(RxWiki News) Kidney cancer doesn’t usually have any warning signs until it has become pretty serious. In fact, about a third of patients are diagnosed with an advanced stage of the disease. A medication has been approved in Europe to treat kidney cancer that has spread.
The medication has been granted marketing authorization to treat advanced kidney cancer after Sutent (sunitinib) or a cytokine – a chemotherapy drug – haven’t worked.
"Ask how you’ll know if a medication stops working."
Inlyta is in a class of drugs called kinase inhibitors. Taken by mouth, the pill blocks cell proteins that are involved in tumor growth and spread. ,
“Inlyta data demonstrate statistically significant improvement in progression free survival compared with sorafenib, and support the continued role for VEGFR-targeted therapy, following the first-line standard of care, Sutent," said Dr. Bernard Escudier, head of the immunotherapy unit at Institut Gustave in Roussy, France.
Dr. Escudier served as an investigator on the Pfizer-sponsored study that led to this approval. He is also a paid consultant to Pfizer Oncology.
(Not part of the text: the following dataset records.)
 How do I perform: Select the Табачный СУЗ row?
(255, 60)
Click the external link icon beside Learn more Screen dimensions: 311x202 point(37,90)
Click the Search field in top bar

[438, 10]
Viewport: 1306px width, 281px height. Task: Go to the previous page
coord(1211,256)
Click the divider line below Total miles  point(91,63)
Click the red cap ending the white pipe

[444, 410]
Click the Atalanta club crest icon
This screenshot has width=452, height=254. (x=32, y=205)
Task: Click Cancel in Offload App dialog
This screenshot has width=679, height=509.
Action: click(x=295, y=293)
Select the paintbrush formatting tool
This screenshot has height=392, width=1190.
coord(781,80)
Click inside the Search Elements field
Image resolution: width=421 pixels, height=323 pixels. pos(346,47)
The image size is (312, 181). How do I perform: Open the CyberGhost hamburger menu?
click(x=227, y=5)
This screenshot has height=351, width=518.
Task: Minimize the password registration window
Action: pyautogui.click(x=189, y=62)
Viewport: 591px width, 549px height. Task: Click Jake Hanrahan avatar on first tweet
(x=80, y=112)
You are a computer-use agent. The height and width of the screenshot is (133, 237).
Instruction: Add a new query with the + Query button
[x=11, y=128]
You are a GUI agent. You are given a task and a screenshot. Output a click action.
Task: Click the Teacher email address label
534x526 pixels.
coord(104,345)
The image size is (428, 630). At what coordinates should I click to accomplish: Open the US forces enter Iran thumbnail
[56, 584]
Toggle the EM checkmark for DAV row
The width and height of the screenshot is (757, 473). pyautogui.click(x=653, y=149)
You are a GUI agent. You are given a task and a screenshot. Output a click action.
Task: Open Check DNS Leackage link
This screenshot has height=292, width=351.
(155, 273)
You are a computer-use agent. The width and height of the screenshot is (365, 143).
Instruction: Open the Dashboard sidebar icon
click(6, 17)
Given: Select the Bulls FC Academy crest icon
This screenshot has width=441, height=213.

The approval is based on a trial that found Inlyta extends the time before the cancer gets worse. This is called progression free survival or PFS for short.
The phase III trial found that those treated with Inlyta had PFS of 6.8 months compared to 4.7 months among those treated with Sutent.
Sutent is the standard of care first-line therapy used to treat renal cell carcinoma. Nexavar (sorafenib) is also used to treat this cancer.
About 102,000 people in Europe are diagnosed with renal cell carcinoma every year. In the U.S., some 65,000 people learn they have kidney cancer each year.
The U.S. Food and Drug Administration approved Inlyta in January, 2012 for treatment of RCC after one systemic therapy failed.
This medication has also been approved in a number of other countries, including Switzerland, Japan, Canada, Australia and Korea, according to Pfizer, Inc., which makes Inlyta.